Making Voice Search Pay

As we’ve covered recently, marketers are strategizing the best ways in which to optimize search results in a future where voice search plays a bigger role. Today, figuring out this future is still a guessing game. Nobody knows for certain where searching by voice is headed because the field has yet to be fully monetized. Once advertisers start paying substantial funds to search hubs and voice assistants, the model will be much clearer, obviously. Also, in ROI-obsessed marketing, advertising on search will grow when more sales through voice are registered.

Currently, the revenue streams are at a trickle. With Google’s revamped mobile Voice Assistant, released last fall, Google introduced ways for developers to receive payments for digital goods by voice command. In the long run, this could grow confidence among those who use voice – developers first, then the masses. And in the blog comments by Tarun Jain, Group PM, Actions on Google, from around that time, another priority was voiced: seamlessness. Voice must serve as a complementary channel in the journey to completing a purchase, not a weak link in the chain where payments are dropped.

The slow build toward voice search is being tracked by customer experience and commerce experts like Bloomreach’s CEO and co-founder Raj De Datta. He told me that his company’s AI-driven digital experience and merchandising solutions grow to include “broader sets of data, expanding on location, voice, data from beacons and more social feed data.” Voice specifically is a “new source but with a small base.” He explained, “Still, most of what people are using voice for is as a consumer trend. There is a difference between using it to set a timer on Alexa and using voice to actually shop.” He added that the use of voice for transactional purposes “is still very early.”

These broader use case and purchasing considerations lead back to search, and are shared by those who aim at solving the voice search conundrum.

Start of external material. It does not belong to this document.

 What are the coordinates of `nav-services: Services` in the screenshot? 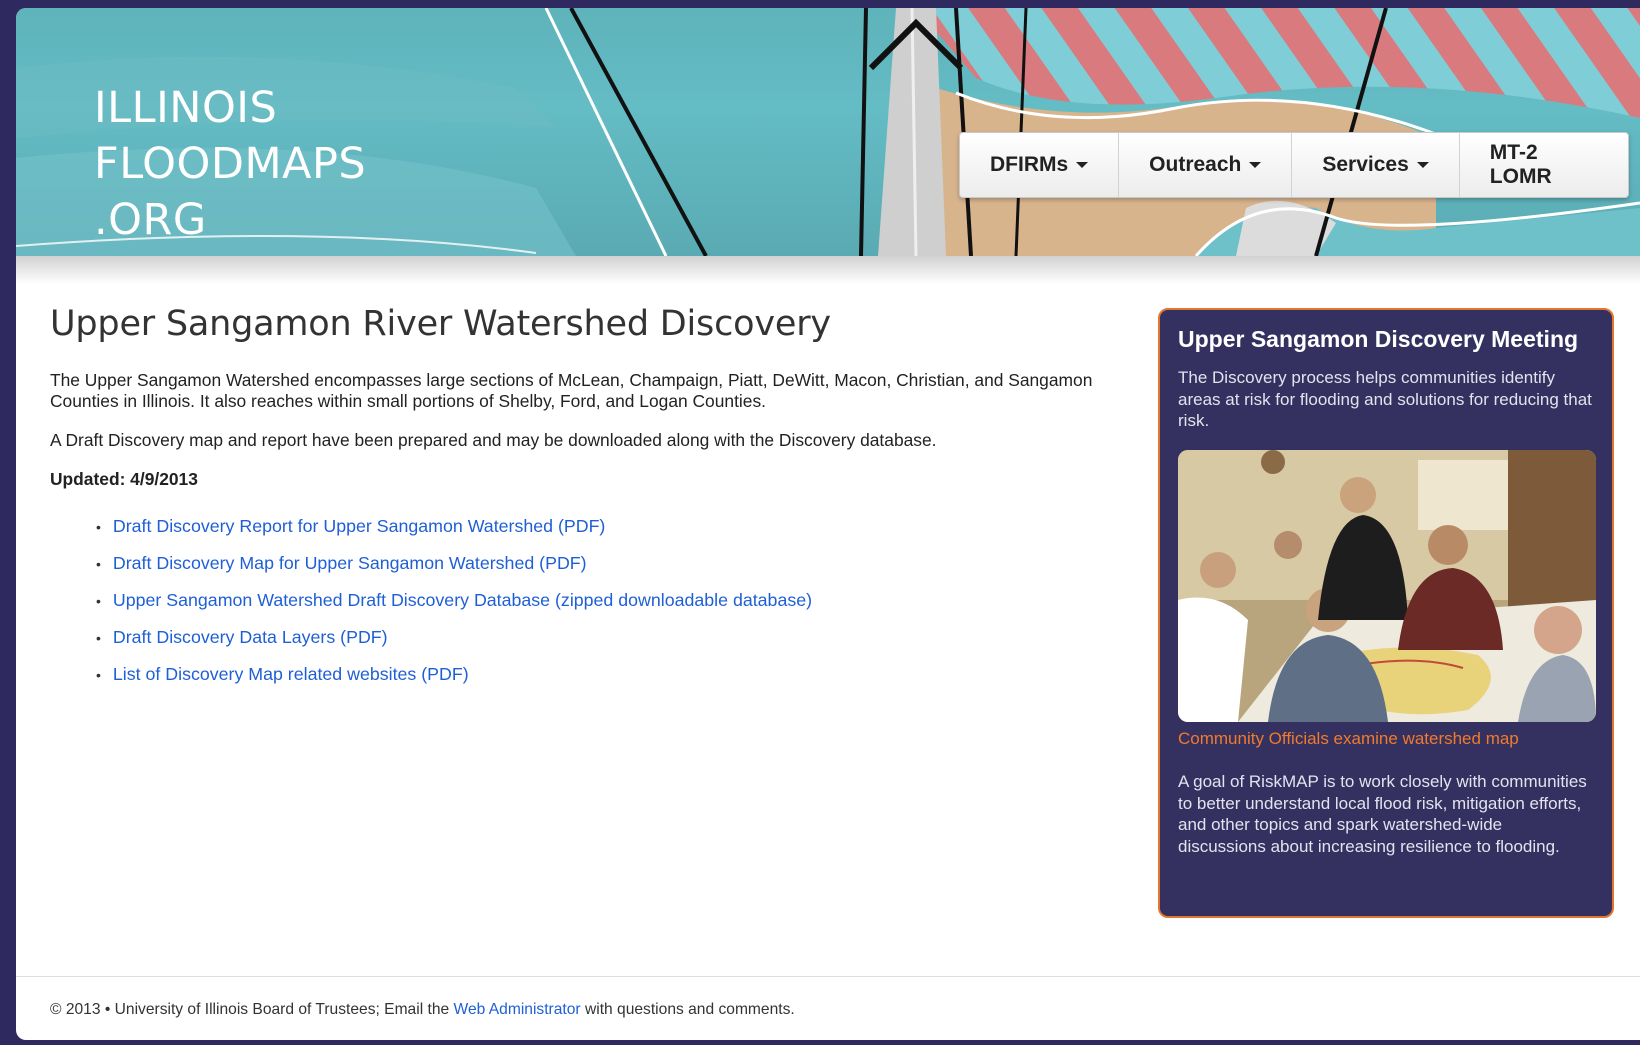 It's located at (1376, 165).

Recently, I sat down with search technology innovator Dominic Joseph, the co-founder/CEO of Captify. The unique Semantic Technology developed by the company provides search intelligence that informs the campaigns of major brands like Nike, Apple and Adidas.

Joseph points to an eMarketer study from earlier this year that shows that making purchases is still the least likely action users take over voice.

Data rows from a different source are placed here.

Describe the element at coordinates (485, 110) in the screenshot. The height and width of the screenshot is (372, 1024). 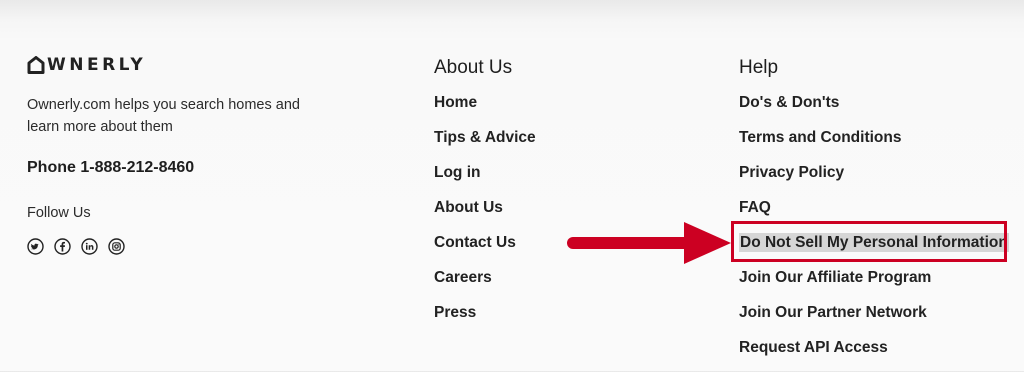
I see `footer-link-home: Home` at that location.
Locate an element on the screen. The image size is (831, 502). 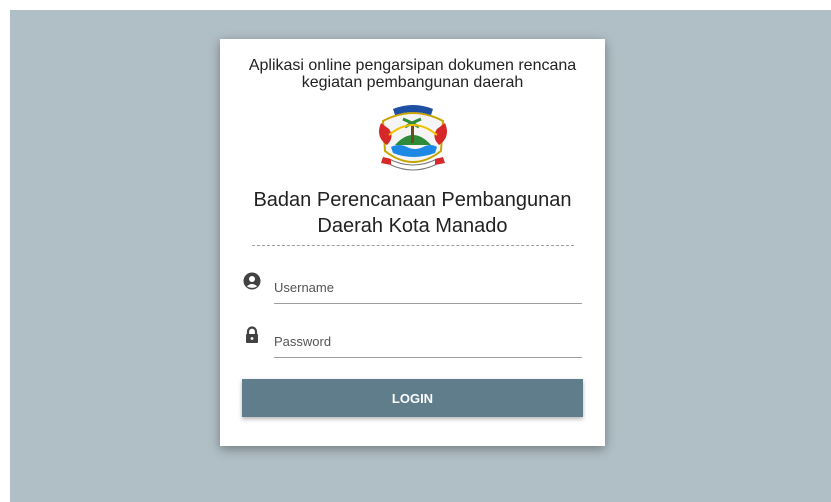
divider is located at coordinates (413, 246).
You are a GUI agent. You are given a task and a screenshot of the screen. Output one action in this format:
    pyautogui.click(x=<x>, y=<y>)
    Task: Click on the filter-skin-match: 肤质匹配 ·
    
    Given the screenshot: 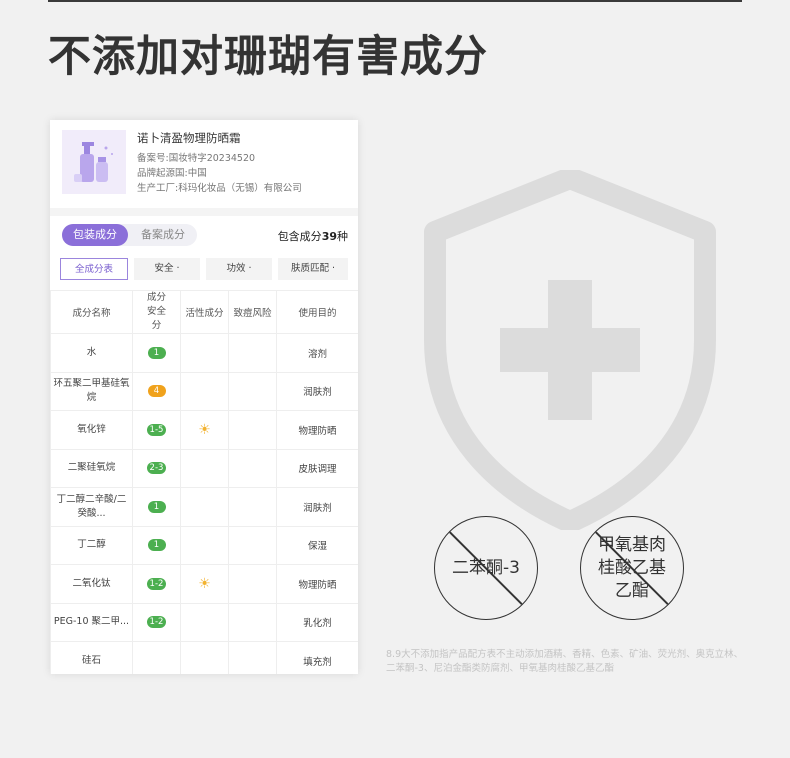 What is the action you would take?
    pyautogui.click(x=313, y=269)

“Although the era of voice is here, there is still a need for voice search to provide a visual response as an option in order to enter its next phase,” Joseph stated. “This causes a really big problem for brands that are trying to connect with consumers and drive sales through voice. Google and Amazon are currently the first touchpoint for consumers voice searching and will prioritize their products above other brands, which ultimately leaves consumers with a biased response.”

Joseph sees the limited results from current voice search as hampering what users want when they use text search, the ability to explore.

“Currently, the voice experience shifts away from search’s core value — the ability to discover more about what users are most interested in,” he said. “Right now when users utilize voice search, it’s like going into a restaurant and letting someone else order for you. The consumer lacks their option of choice.”

He added, “What’s the way forward? Content owners need to integrate voice capabilities into their websites so that consumers can use personal devices to engage directly with the brand. If brands see voice as a command-based action, they will forget the fact that search is a really important tool for discovery and exploration. In the future, voice will become a more dynamic, two-way conversation between brand and consumer, and will help close the loop between search and purchase. Ultimately, voice search will be able to guide the consumer, but the consumer will maintain control.”

Joseph also stresses the importance in understanding the distinctions between different kinds of users. Older and younger consumers, he observed, are both early adopters of voice.

“For example,” he explained, “older generations are utilizing voice for things like home help, virtual support, reordering items or seamlessly refilling prescriptions. Talking to a device is easier than navigating a computer or a cell phone…On the other hand, savvier, younger consumers are leveraging voice for more involved processes like product research and eCommerce.”

This provides an opportunity for publishers and content owners (including brands that create their own content hubs) to take control of the consumer experience, according to Joseph, providing alternatives to Google and Amazon and their proprietary voice assistants.

“Voice assistants bring consumers to a publisher website through the home device, but then once they’re on the website, voice tech isn’t enabled, causing a broken user experience,” Joseph said. “This is where content owners need to create a seamless voice experience and enable this type of tech for consumers, which will help create an end-to-end voice experience, from search to purchase.”

This richer level of data provided by increased voice search engagement, he concluded, “[will help] content owners plan content creation, understand audience behavior and inform product development.”